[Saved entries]
============

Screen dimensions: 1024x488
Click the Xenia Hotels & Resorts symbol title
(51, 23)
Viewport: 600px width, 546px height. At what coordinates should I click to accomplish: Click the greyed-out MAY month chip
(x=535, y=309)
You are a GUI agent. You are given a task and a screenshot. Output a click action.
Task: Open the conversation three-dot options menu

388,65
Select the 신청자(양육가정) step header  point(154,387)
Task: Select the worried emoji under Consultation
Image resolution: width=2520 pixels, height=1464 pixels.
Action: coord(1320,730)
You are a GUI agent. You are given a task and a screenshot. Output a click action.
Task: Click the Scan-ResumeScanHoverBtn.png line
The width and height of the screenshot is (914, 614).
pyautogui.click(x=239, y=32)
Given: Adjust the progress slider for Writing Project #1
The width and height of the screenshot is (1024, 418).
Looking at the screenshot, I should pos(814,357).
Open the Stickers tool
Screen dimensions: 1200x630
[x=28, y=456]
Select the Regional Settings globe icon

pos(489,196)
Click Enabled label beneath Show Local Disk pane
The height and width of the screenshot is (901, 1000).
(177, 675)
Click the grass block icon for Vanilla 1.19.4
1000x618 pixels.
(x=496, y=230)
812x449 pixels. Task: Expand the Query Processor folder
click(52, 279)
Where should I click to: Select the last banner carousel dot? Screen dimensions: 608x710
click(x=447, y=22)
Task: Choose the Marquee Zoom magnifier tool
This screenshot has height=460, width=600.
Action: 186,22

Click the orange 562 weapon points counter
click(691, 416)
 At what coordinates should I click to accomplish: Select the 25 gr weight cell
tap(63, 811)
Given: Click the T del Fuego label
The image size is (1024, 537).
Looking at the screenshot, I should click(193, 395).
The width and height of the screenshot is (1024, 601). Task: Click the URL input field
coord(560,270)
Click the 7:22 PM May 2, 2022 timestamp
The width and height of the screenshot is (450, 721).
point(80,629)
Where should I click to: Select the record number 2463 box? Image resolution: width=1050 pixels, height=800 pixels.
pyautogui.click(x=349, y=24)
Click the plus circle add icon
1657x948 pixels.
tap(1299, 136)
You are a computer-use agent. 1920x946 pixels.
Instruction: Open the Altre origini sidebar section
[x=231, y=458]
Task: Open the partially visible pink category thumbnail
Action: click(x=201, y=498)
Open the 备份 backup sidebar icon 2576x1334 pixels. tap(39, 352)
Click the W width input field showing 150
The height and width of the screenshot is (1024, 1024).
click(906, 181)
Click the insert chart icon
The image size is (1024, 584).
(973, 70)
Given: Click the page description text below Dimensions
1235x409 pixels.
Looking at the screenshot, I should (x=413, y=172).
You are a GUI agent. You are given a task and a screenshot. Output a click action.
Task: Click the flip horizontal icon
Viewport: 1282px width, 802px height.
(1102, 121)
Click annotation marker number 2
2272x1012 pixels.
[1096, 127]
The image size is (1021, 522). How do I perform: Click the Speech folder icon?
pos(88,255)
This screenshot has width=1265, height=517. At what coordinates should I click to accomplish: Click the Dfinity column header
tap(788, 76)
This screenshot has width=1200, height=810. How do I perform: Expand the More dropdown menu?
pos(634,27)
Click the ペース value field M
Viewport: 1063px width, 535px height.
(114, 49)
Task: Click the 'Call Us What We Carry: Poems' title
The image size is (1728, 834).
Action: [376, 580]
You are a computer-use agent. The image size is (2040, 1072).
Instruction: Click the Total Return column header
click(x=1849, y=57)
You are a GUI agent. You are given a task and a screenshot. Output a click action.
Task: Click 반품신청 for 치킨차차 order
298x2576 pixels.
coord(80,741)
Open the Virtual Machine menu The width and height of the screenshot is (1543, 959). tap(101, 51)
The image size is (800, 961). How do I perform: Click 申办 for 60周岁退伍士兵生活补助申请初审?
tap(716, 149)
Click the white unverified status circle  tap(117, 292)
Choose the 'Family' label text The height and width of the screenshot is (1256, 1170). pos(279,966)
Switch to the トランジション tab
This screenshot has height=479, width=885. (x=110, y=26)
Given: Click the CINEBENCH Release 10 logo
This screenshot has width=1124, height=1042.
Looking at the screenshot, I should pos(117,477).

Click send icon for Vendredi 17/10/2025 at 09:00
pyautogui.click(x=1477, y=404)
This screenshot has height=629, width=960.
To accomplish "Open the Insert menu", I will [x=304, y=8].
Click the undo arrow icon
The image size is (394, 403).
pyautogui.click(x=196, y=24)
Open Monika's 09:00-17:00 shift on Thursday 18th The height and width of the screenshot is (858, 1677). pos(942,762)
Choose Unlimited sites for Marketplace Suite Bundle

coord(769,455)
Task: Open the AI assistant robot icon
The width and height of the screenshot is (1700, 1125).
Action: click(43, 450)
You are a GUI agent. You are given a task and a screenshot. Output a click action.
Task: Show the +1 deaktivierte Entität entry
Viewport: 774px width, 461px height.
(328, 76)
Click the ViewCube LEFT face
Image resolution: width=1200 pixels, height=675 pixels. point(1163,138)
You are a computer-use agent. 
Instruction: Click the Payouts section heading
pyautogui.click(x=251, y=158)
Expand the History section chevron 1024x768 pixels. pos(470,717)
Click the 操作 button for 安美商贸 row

============

• WHAT YOU WILL DO
Output only the lines running from the line with "The image size is (394, 403)." through the final line of the data, inclusive.

• RESPONSE
The image size is (394, 403).
pyautogui.click(x=196, y=24)
Open Monika's 09:00-17:00 shift on Thursday 18th The height and width of the screenshot is (858, 1677). pos(942,762)
Choose Unlimited sites for Marketplace Suite Bundle

coord(769,455)
Task: Open the AI assistant robot icon
The width and height of the screenshot is (1700, 1125).
Action: click(43, 450)
You are a GUI agent. You are given a task and a screenshot. Output a click action.
Task: Show the +1 deaktivierte Entität entry
Viewport: 774px width, 461px height.
(328, 76)
Click the ViewCube LEFT face
Image resolution: width=1200 pixels, height=675 pixels. point(1163,138)
You are a computer-use agent. 
Instruction: Click the Payouts section heading
pyautogui.click(x=251, y=158)
Expand the History section chevron 1024x768 pixels. pos(470,717)
Click the 操作 button for 安美商贸 row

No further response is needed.